● GIVEN EXERCISE:
Copy out the listing below word for word, but leave the pictures out.
-- Begin --
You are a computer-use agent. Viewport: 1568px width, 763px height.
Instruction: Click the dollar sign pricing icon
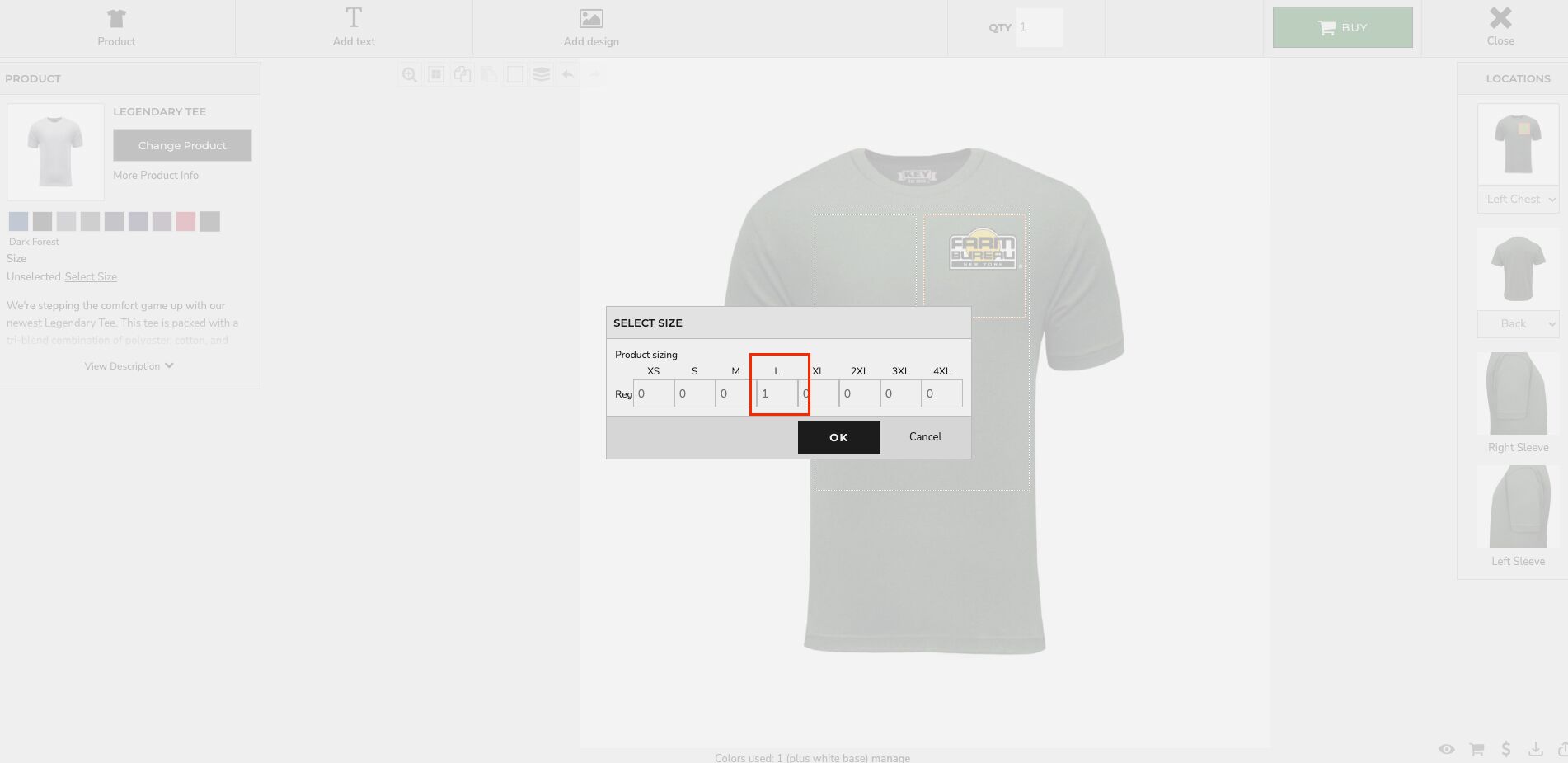tap(1506, 749)
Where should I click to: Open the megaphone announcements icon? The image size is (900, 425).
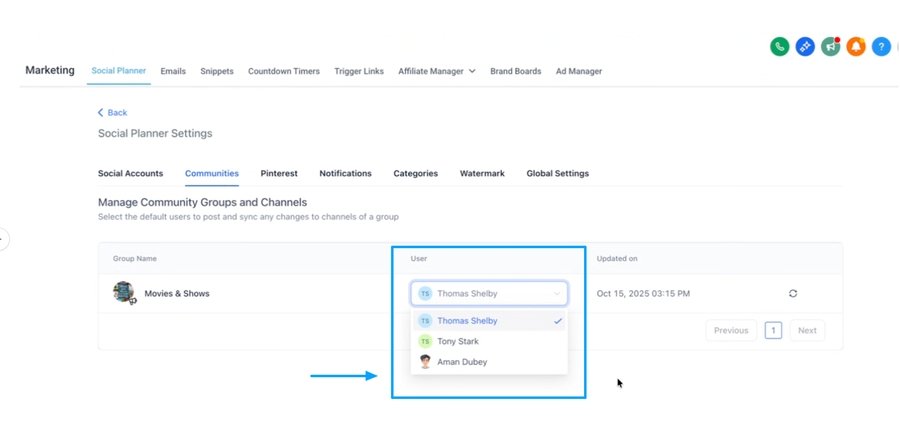[x=830, y=47]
-- End --
● RESPONSE TO THIS TASK:
You are a computer-use agent. Viewport: 1568px width, 763px height.
Instruction: Click the dollar sign pricing icon
tap(1506, 749)
Where should I click to: Open the megaphone announcements icon? The image size is (900, 425).
[x=830, y=47]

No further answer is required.